In 1852 she and James sold the 66 acres in Pulaski County. The “dowery” is clearly mentioned in this second deed as well, so it is definitely the same piece of property.

James Farnell and their young son, Augustus P Farnell, later served in the 5th Florida Infantry along with Thomas N Bembry and other relatives. All of this fits.

Mary Ann was a few years older than her husband, listing her birth date as 1805 in 1850 and 1810 in 1860. She states both times that she was born in Georgia. She is therefore in the same generation as the original four Bembry brothers, William Miles, John, Kenneth, and Thomas, all born between 1795 and 1805 in North Carolina.

Two brothers were out of the picture by 1839. However, William Miles’ widow, Marina Mayo, is well accounted for as an unmarried widow from 1840 onward. She definitely didn’t marry James Farnell. And John, who theoretically died before 1839, already had a wife, Maria Wiggins, who is listed as a widow on the 1840 census and as “Maria Bembry” in an 1843 sale notice. She didn’t marry James Farnell either.

That leaves Kenneth, who died in 1852, and Thomas who died some time after 1870. There simply were no other white (or free black) Bembry men of that generation.
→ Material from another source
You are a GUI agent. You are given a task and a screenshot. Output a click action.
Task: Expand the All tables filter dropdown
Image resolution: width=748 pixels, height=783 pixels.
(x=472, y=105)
Kenneth had no sons, and all the other Bembry grandsons were far too young to have married this Mary Ann as far as I can tell. Yet there she is, living on her “dower” in 1841, surrounded by Bembry land.

(Just to complicate matters, Lot #123 is also mentioned in an earlier deed. Thomas sold it to his brother William Miles in 1837. Though the deed does not say so, I think he is probably selling it as administrator to his brother’s estate in 1841.)
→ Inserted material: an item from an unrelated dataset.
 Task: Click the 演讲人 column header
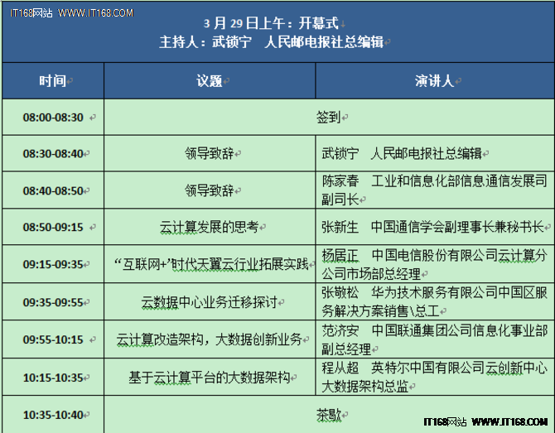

Aha, you might say, what about Miles I? Maybe he had a younger second wife that he acquired after Nancy Ann Bryan passed away? It seems very unlikely that,

1.) a Georgia-born woman would have traveled east to marry him in North Carolina, or

2.) Miles would have up and moved to Pulaski County in his late sixties!

However, Miles did sell 730 acres of land, close to, if not all of, his holdings in Edgecombe County in 1834. A later Georgia court case states that he died in 1838, but it does not say where he died. Furthermore, I have never been able to find a will or estate sale for Miles in Edgecombe or neighboring counties in North Carolina, or any mention of him in court records after 1834.

So, however unlikely, I must now consider the possibility that old Miles pulled up stakes around 1834, moved to join his sons William and Thomas in Pulaski County, and married a local woman before passing away in 1838.

Now that would be an interesting twist.